As the high representative for Bosnia, German diplomat Christian Schmidt has the authority to change laws and impose decisions to make sure the country's politicians are working to preserve peace and promote reconciliation following the conflict that killed over 100,000 people.
The Bosnian Serb parliament passed a law to not recognize or implement any decisions by Bosnia's multi-ethnic Constitutional Court. Lawmakers said it was a temporary measure adopted in response to the court saying it could make decisions in the absence of the tribunal's Serb judge, who had pulled out of deliberations on orders from Bosnian Serb leadership.
Bosnia consists of two entities, a Serb-dominated and a Bosniak-Croat one, and has a complex network of joint, multi-ethnic institutions that were designed to keep the three rival ethnic groups together. The Bosnian Serb parliament also has demanded a new law on the Constitutional Court, reflecting ongoing difficulties in the functioning of the country's joint institutions.
The law approved this month was the latest move by Bosnian Serb officials to push for more independence of Republika Srpska, a Serb-run mini-state in Bosnia that was created as part of the 1995 Dayton Peace Agreement that ended the war. The West sees such actions as separatist and a danger to Bosnia's postwar order.
Schmidt said Saturday that “entity parliaments do not have the authority to derogate provisions of the Constitutional Court ... and they have not the right to regulate the jurisdiction of key Dayton (peace agreement) institutions such as the Constitutional Court of the state."
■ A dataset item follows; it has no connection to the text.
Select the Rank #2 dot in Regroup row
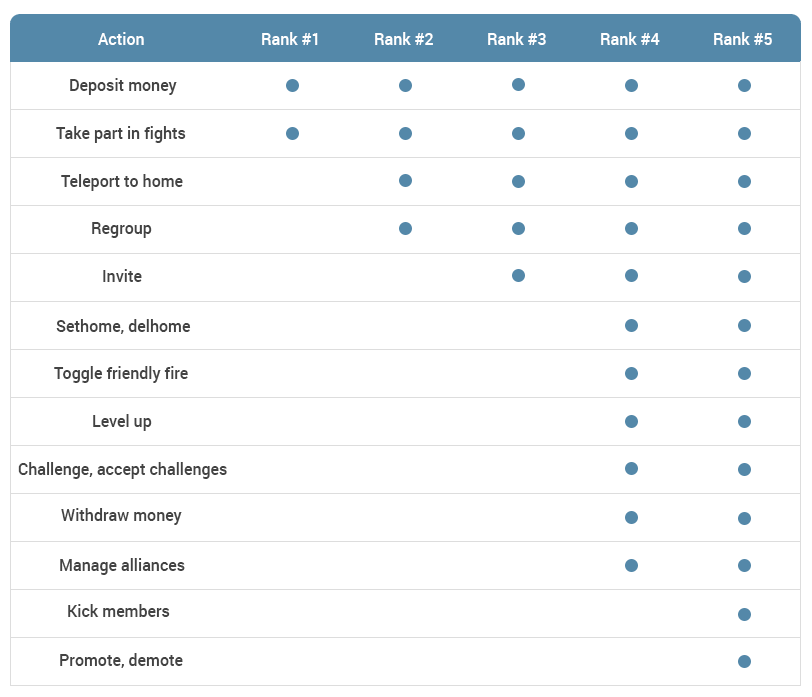 [x=405, y=228]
“This is simple as that,” he added.
However, Bosnian Serb officials have said they would not honor any decision by Schmidt, whom they view as illegitimate because the U.N. Security Council did not confirm his appointment. Western countries involved in Bosnia supported his nomination, but not Russia.
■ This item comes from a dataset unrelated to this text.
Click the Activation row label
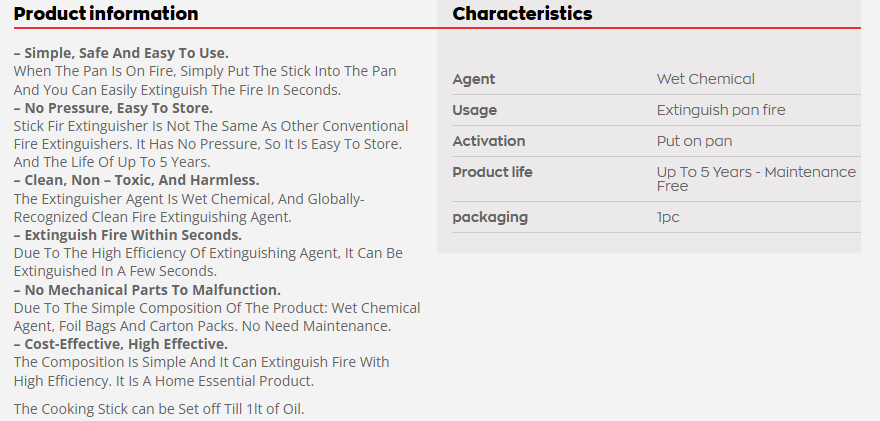 [x=488, y=141]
“We are ready,” Bosnian Serb President Milorad Dodik said. “For us, Republika Srpska is a state. ... We are only here (in Bosnia) because we have to.” (can we say ‘because we have to be'?)
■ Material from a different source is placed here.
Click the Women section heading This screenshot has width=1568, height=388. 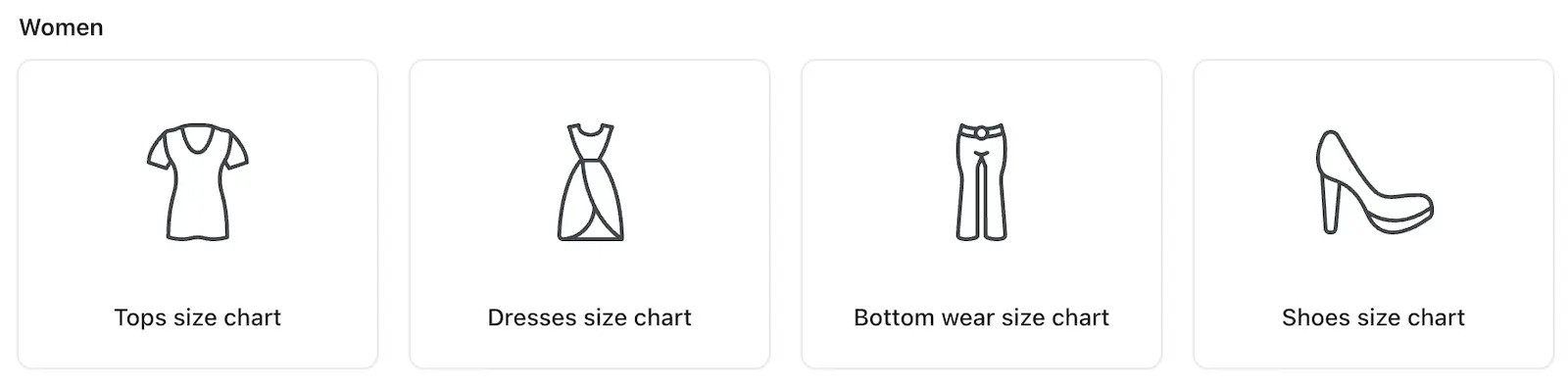click(x=61, y=27)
Dodik, a pro-Russian politician and a strong advocate of a Bosnian Serb partition from the rest of Bosnia, has faced U.S. and British sanctions for his separatist policies. He recently visited Russia and met with President Vladimir Putin, defying international sanctions imposed against Moscow because of the war in Ukraine.
Schmidt said Saturday that he also was amending Bosnia’s criminal code to enable prosecution of politicians who violate the country’s constitutional law and order. But similar changes designed to curb genocide denial have yielded no results so far.
The U.S. Embassy in Bosnia described the Bosnian Serb parliament's decisions as “unconstitutional and deliberate attacks" on the 1995 peace accord..
“This assault on Dayton comes with consequences,” the embassy said, adding that the U.S. supported Schmidt's actions.
Before Russia's invasion of Ukraine last year, the war in Bosnia was Europe's worst conflict since World War II. It erupted when Bosnian Serbs launched a rebellion and a land grab to form their own state following the breakup of the former Yugoslavia in 1991.
In 1995, Bosnian Serb troops killed more than 8,000 Bosniak men and boys in the eastern enclave of Srebrenica in what two U.N. courts declared the only post-WWII genocide in Europe. Bosniaks are members of the country's mostly Muslim minority.